Aussi ai-je écrit cet article. Beaucoup de femmes - souvent en aparté - ont ajouté : “trouver 80 blogs de femmes qui travaillent et qui bloguent sur des thématiques professionnelles, c’est possible !“Avec Fadhila, nous avons tenté modestement de vérifier qu’il existe au minimum 80 femmes dont le blog n’apparaît pas dans les catégories retenues par le magazine. En une matinée, en utilisant deux outils - Twitter et Facebook - et à chaque fois, 140 caractères, en faisant appel à notre entourage, nous avons pu recenser, à l’aide d’hommes et de femmes, 80 blogs.

Un résultat qui questionne bien évidemment … et qui doit interpeller les internautes. Pourquoi vouloir exister sur la Toile sans consulter les internautes ? Pourquoi vouloir créer une dynamique sociale et déployer au final une communication verticale destinées à des outils médiatiques utilisant des ressorts contraires, à savoir les blogs ? Il ne s’agit pas ici d’être pour ou contre la création de communautés, de remettre en cause l’intérêt des blogs féminins déjà listés par un tel procédé mais d’interpeller les internautes sur la façon dont leurs créations sur Internet sont utilisées dans ce cas, sur la subjectivité que cela implique et sur la nature mercantile d’un tel propos - sans pour autant la diaboliser-. Il s’agit aussi de questionner la place du citoyen sur la Toile, la vision qu’en donnent les médias.

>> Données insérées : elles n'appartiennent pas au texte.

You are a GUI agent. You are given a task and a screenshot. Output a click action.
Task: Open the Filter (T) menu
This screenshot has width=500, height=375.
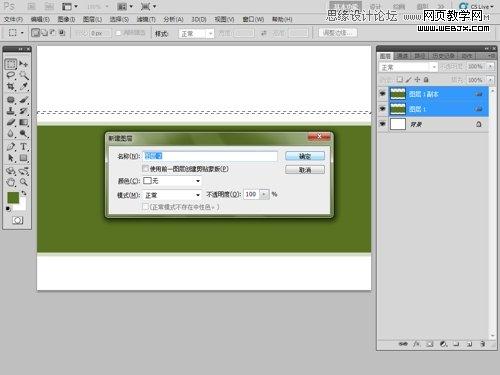146,19
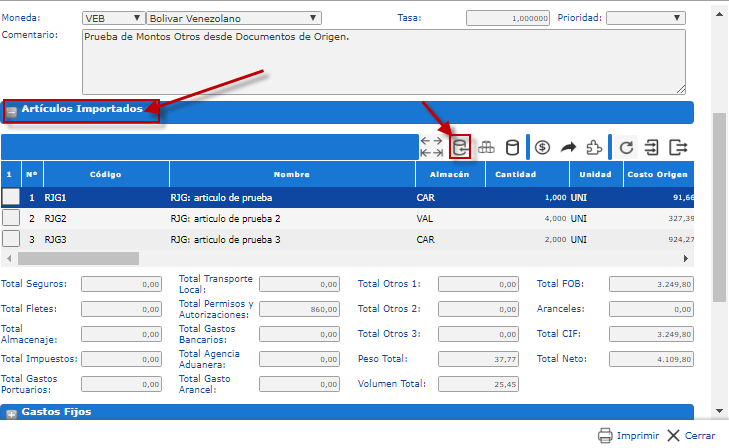Sort by the Código column header

coord(105,174)
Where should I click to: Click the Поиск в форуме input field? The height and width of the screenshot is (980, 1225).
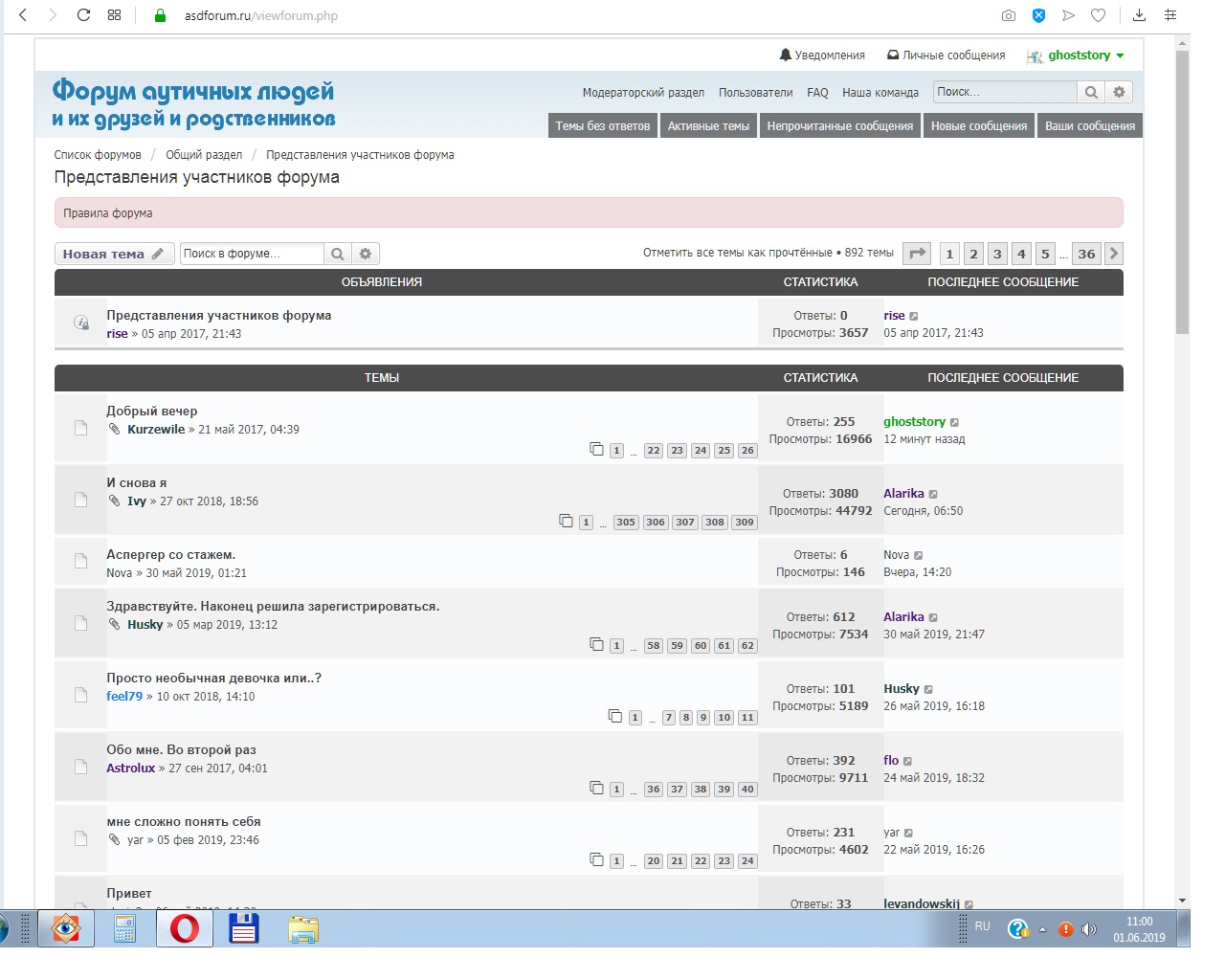[x=251, y=254]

Quelle vision donne-t-on de la femme ici ? Accepterait-on - dans la vraie vie - que de telles définitions soient données d’un groupe ? Fera-t-on de même pour d’autres ? Dans la course à l’audience, un classement possédant un tel intitulé et de telles catégories peut-il revendiquer sa représentativité ? Ce classement reflète surtout sa vision de la femme - finalement très traditionaliste - et sa compréhension curieuse du fonctionnement de l’Internet. Un classement qui devrait avoir la modestie de ne pas se prétendre représentatif des blogs féminins. Parce qu’ils ne montrent que certaines facettes de la femme, elles, qui se sont battues pour la reconnaissance de leurs multiples rôles - credo du magazine Elle - dans la vie de la Cité. En quoi devrait-elles accepter le contraire sur la Toile ?

Fadhila Brahimi : C’est avant tout une démarche journalistique et citoyenne.
Journalistique parce que nous avons voulu démontrer l’inexactitude des arguments avancés par les auteurs du classement Wikio-Elle justifiant l’absence de certaines catégories dans le classement des blogs dits féminins - absence de blogs traitant des thématiques “travail, littérature, high tech,etc…) sous prétexte d’un faible nombre de blogs “de qualité” c’est-à-dire moins de 80. Ce que nous n’avons pas eu de mal à démontrer - tout au moins pour le nombre car le qualificatif subjectif “qualité” leur est propre - en moins de 4 heures  en faisant appel à la contribution des internautes, hommes et femmes à l’aide d’un simple message de 140 caractères sur Twitter et Facebook (statut) !
Citoyenne, parce qu’il me parait injustifié de créer un classement parallèle au classement généraliste existant en marginalisant le genre féminin, aberrant que le magazine Elle souhaite vouloir s’autoproclamer “référent du classement de blogs dits féminins” en discriminant les femmes qui bloguent sur des thématiques qui ne correspondent pas aux catégories de sa ligne éditoriale de femmes consommatrices. Si Elle veut son classement , le magazine peut le nommer “BlogElle” (je ne revendique pas le droit d’auteur). Réduisant ainsi l’image de l’internaute à une ménagère modèleuse. Je ne veux en aucun cas, nier ou rejeter l’existence et l’intérêt des blogs de “fille” pour reprendre l’expression qui leur est chère mais vouloir nier que la femme moderne est une femme qui s’intéresse à la littérature, à la politique, à la vie professionnelle, à l’art …etc est un schéma réducteur et communautariste dangereux et néfaste à toutes ces femmes qui au quotidien se battent pour la reconnaissance de leur place dans la vie civile.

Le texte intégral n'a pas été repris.